**LISTED ENTRIES**
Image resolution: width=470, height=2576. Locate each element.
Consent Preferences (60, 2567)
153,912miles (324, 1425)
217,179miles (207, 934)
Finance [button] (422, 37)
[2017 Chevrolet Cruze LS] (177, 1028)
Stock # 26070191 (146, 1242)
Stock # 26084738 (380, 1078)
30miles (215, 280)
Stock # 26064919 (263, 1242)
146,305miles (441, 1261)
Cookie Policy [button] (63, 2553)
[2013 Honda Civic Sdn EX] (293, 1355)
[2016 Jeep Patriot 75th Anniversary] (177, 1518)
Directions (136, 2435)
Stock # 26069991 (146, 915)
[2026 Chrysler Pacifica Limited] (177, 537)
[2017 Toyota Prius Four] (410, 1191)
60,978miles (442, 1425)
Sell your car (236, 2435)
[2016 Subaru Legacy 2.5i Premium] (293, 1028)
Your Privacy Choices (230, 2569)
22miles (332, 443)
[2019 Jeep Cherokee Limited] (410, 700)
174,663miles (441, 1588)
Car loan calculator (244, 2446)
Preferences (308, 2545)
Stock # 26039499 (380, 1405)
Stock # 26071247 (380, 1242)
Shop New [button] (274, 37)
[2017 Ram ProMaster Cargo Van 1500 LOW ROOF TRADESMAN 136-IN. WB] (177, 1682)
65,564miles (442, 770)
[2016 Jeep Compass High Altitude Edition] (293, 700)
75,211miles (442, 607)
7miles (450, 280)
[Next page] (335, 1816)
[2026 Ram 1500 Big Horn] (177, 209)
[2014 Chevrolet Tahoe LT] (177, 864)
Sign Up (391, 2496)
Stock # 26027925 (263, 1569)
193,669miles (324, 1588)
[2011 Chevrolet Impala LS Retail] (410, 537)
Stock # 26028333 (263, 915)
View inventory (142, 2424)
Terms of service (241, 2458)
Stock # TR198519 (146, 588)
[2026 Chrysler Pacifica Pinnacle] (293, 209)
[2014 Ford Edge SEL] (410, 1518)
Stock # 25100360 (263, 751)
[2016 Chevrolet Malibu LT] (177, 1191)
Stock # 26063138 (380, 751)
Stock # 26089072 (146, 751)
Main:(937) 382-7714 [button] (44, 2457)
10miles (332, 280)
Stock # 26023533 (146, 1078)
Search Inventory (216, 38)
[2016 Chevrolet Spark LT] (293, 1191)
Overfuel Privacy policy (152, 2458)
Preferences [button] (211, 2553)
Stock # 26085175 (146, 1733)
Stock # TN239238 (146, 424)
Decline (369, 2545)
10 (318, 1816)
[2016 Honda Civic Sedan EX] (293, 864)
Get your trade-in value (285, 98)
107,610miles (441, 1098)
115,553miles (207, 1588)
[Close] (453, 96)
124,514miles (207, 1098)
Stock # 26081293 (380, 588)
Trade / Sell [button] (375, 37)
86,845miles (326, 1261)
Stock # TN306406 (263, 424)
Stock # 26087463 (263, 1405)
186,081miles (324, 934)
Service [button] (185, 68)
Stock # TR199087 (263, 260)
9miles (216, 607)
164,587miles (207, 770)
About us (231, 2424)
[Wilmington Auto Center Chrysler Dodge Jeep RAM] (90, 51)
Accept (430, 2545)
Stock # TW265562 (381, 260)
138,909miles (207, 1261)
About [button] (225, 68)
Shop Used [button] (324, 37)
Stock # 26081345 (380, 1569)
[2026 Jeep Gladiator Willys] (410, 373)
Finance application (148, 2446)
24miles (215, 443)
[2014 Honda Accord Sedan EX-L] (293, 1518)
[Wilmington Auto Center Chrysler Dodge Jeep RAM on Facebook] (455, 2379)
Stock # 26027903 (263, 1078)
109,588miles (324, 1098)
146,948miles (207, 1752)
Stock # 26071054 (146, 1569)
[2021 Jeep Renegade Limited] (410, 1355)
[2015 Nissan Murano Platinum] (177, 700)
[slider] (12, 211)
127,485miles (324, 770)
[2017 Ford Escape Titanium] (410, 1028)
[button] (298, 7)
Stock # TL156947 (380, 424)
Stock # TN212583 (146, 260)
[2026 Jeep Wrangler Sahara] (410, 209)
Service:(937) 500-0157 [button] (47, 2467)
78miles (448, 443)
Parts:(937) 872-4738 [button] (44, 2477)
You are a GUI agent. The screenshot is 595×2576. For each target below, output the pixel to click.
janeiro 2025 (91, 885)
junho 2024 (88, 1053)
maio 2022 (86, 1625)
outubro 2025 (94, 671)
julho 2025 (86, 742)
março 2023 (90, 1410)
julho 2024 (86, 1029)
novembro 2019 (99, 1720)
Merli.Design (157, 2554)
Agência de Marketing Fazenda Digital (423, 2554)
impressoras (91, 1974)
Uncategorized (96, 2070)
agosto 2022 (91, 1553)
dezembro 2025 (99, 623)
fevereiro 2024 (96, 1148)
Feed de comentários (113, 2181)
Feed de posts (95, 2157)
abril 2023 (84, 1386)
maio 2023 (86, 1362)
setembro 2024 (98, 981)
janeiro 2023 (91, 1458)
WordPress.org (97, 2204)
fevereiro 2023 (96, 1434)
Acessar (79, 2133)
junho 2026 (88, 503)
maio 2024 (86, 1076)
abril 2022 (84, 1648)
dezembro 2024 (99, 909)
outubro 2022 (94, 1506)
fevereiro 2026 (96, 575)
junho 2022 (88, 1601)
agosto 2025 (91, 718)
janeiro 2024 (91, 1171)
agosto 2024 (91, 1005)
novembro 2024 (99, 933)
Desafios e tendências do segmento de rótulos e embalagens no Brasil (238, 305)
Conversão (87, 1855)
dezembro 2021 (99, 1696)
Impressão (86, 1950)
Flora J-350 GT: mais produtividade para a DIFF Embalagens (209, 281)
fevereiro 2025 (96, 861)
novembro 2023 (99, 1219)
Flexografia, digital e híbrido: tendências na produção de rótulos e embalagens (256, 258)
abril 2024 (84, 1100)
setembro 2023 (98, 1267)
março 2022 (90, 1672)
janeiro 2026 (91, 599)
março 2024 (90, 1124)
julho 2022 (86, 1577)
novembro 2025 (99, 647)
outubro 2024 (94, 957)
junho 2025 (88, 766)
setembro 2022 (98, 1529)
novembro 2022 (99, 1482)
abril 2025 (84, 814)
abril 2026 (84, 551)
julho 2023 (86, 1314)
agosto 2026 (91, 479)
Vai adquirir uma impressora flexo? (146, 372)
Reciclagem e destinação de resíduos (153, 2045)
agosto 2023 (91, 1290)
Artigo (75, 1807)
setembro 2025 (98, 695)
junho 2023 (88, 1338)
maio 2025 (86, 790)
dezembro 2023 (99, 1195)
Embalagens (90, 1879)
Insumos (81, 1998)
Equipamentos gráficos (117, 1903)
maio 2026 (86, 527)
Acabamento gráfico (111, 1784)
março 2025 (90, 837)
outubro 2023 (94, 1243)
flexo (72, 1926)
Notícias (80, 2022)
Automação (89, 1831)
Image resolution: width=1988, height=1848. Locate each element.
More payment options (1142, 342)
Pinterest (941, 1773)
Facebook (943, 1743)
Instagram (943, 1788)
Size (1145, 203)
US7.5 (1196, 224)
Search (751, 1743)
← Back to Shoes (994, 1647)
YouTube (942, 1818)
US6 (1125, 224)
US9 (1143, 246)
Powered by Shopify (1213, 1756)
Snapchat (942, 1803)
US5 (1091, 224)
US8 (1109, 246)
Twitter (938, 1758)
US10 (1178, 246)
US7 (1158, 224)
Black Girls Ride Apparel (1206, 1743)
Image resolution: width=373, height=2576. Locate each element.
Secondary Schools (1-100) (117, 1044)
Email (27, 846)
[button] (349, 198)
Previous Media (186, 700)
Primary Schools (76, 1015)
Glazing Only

**YOUR TASK**
All of the data above should be written out again word for word.

**WRITTEN SOLUTION**
Image resolution: width=470, height=2576. Locate each element.
Consent Preferences (60, 2567)
153,912miles (324, 1425)
217,179miles (207, 934)
Finance [button] (422, 37)
[2017 Chevrolet Cruze LS] (177, 1028)
Stock # 26070191 (146, 1242)
Stock # 26084738 (380, 1078)
30miles (215, 280)
Stock # 26064919 (263, 1242)
146,305miles (441, 1261)
Cookie Policy [button] (63, 2553)
[2013 Honda Civic Sdn EX] (293, 1355)
[2016 Jeep Patriot 75th Anniversary] (177, 1518)
Directions (136, 2435)
Stock # 26069991 (146, 915)
[2026 Chrysler Pacifica Limited] (177, 537)
[2017 Toyota Prius Four] (410, 1191)
60,978miles (442, 1425)
Sell your car (236, 2435)
[2016 Subaru Legacy 2.5i Premium] (293, 1028)
Your Privacy Choices (230, 2569)
22miles (332, 443)
[2019 Jeep Cherokee Limited] (410, 700)
174,663miles (441, 1588)
Car loan calculator (244, 2446)
Preferences (308, 2545)
Stock # 26039499 (380, 1405)
Stock # 26071247 (380, 1242)
Shop New [button] (274, 37)
[2017 Ram ProMaster Cargo Van 1500 LOW ROOF TRADESMAN 136-IN. WB] (177, 1682)
65,564miles (442, 770)
[2016 Jeep Compass High Altitude Edition] (293, 700)
75,211miles (442, 607)
7miles (450, 280)
[Next page] (335, 1816)
[2026 Ram 1500 Big Horn] (177, 209)
[2014 Chevrolet Tahoe LT] (177, 864)
Sign Up (391, 2496)
Stock # 26027925 (263, 1569)
193,669miles (324, 1588)
[2011 Chevrolet Impala LS Retail] (410, 537)
Stock # 26028333 (263, 915)
View inventory (142, 2424)
Terms of service (241, 2458)
Stock # TR198519 (146, 588)
[2026 Chrysler Pacifica Pinnacle] (293, 209)
[2014 Ford Edge SEL] (410, 1518)
Stock # 25100360 (263, 751)
[2016 Chevrolet Malibu LT] (177, 1191)
Stock # 26063138 (380, 751)
Stock # 26089072 (146, 751)
Main:(937) 382-7714 [button] (44, 2457)
10miles (332, 280)
Stock # 26023533 (146, 1078)
Search Inventory (216, 38)
[2016 Chevrolet Spark LT] (293, 1191)
Overfuel Privacy policy (152, 2458)
Preferences [button] (211, 2553)
Stock # 26085175 (146, 1733)
Stock # TN239238 (146, 424)
Decline (369, 2545)
10 (318, 1816)
[2016 Honda Civic Sedan EX] (293, 864)
Get your trade-in value (285, 98)
107,610miles (441, 1098)
115,553miles (207, 1588)
[Close] (453, 96)
124,514miles (207, 1098)
Stock # 26081293 (380, 588)
Trade / Sell [button] (375, 37)
86,845miles (326, 1261)
Stock # TN306406 (263, 424)
Stock # 26087463 (263, 1405)
186,081miles (324, 934)
Service [button] (185, 68)
Stock # TR199087 (263, 260)
9miles (216, 607)
164,587miles (207, 770)
About us (231, 2424)
[Wilmington Auto Center Chrysler Dodge Jeep RAM] (90, 51)
Accept (430, 2545)
Stock # TW265562 (381, 260)
138,909miles (207, 1261)
About [button] (225, 68)
Shop Used [button] (324, 37)
Stock # 26081345 (380, 1569)
[2026 Jeep Gladiator Willys] (410, 373)
Finance application (148, 2446)
24miles (215, 443)
[2014 Honda Accord Sedan EX-L] (293, 1518)
[Wilmington Auto Center Chrysler Dodge Jeep RAM on Facebook] (455, 2379)
Stock # 26027903 (263, 1078)
109,588miles (324, 1098)
146,948miles (207, 1752)
Stock # 26071054 (146, 1569)
[2021 Jeep Renegade Limited] (410, 1355)
[2015 Nissan Murano Platinum] (177, 700)
[slider] (12, 211)
127,485miles (324, 770)
[2017 Ford Escape Titanium] (410, 1028)
[button] (298, 7)
Stock # TL156947 (380, 424)
Stock # TN212583 (146, 260)
[2026 Jeep Wrangler Sahara] (410, 209)
Service:(937) 500-0157 [button] (47, 2467)
78miles (448, 443)
Parts:(937) 872-4738 [button] (44, 2477)
You are a GUI agent. The screenshot is 595×2576. For each target below, output the pixel to click.
janeiro 2025 (91, 885)
junho 2024 (88, 1053)
maio 2022 (86, 1625)
outubro 2025 (94, 671)
julho 2025 (86, 742)
março 2023 (90, 1410)
julho 2024 (86, 1029)
novembro 2019 (99, 1720)
Merli.Design (157, 2554)
Agência de Marketing Fazenda Digital (423, 2554)
impressoras (91, 1974)
Uncategorized (96, 2070)
agosto 2022 (91, 1553)
dezembro 2025 (99, 623)
fevereiro 2024 (96, 1148)
Feed de comentários (113, 2181)
Feed de posts (95, 2157)
abril 2023 (84, 1386)
maio 2023 (86, 1362)
setembro 2024 (98, 981)
janeiro 2023 (91, 1458)
WordPress.org (97, 2204)
fevereiro 2023 (96, 1434)
Acessar (79, 2133)
junho 2026 (88, 503)
maio 2024 (86, 1076)
abril 2022 (84, 1648)
dezembro 2024 (99, 909)
outubro 2022 (94, 1506)
fevereiro 2026 (96, 575)
junho 2022 (88, 1601)
agosto 2025 (91, 718)
janeiro 2024 (91, 1171)
agosto 2024 (91, 1005)
novembro 2024 (99, 933)
Desafios e tendências do segmento de rótulos e embalagens no Brasil (238, 305)
Conversão (87, 1855)
dezembro 2021 (99, 1696)
Impressão (86, 1950)
Flora J-350 GT: mais produtividade para a DIFF Embalagens (209, 281)
fevereiro 2025 (96, 861)
novembro 2023 (99, 1219)
Flexografia, digital e híbrido: tendências na produção de rótulos e embalagens (256, 258)
abril 2024 (84, 1100)
setembro 2023 (98, 1267)
março 2022 (90, 1672)
janeiro 2026 (91, 599)
março 2024 (90, 1124)
julho 2022 (86, 1577)
novembro 2025 (99, 647)
outubro 2024 (94, 957)
junho 2025 (88, 766)
setembro 2022 (98, 1529)
novembro 2022 (99, 1482)
abril 2025 (84, 814)
abril 2026 (84, 551)
julho 2023 (86, 1314)
agosto 2026 (91, 479)
Vai adquirir uma impressora flexo? (146, 372)
Reciclagem e destinação de resíduos (153, 2045)
agosto 2023 (91, 1290)
Artigo (75, 1807)
setembro 2025 (98, 695)
junho 2023 (88, 1338)
maio 2025 (86, 790)
dezembro 2023 (99, 1195)
Embalagens (90, 1879)
Insumos (81, 1998)
Equipamentos gráficos (117, 1903)
maio 2026 (86, 527)
Acabamento gráfico (111, 1784)
março 2025 (90, 837)
outubro 2023 (94, 1243)
flexo (72, 1926)
Notícias (80, 2022)
Automação (89, 1831)
Image resolution: width=1988, height=1848. Locate each element.
More payment options (1142, 342)
Pinterest (941, 1773)
Facebook (943, 1743)
Instagram (943, 1788)
Size (1145, 203)
US7.5 (1196, 224)
Search (751, 1743)
← Back to Shoes (994, 1647)
YouTube (942, 1818)
US6 (1125, 224)
US9 (1143, 246)
Powered by Shopify (1213, 1756)
Snapchat (942, 1803)
US5 (1091, 224)
US8 (1109, 246)
Twitter (938, 1758)
US10 (1178, 246)
US7 (1158, 224)
Black Girls Ride Apparel (1206, 1743)
Image resolution: width=373, height=2576. Locate each element.
Secondary Schools (1-100) (117, 1044)
Email (27, 846)
[button] (349, 198)
Previous Media (186, 700)
Primary Schools (76, 1015)
Glazing Only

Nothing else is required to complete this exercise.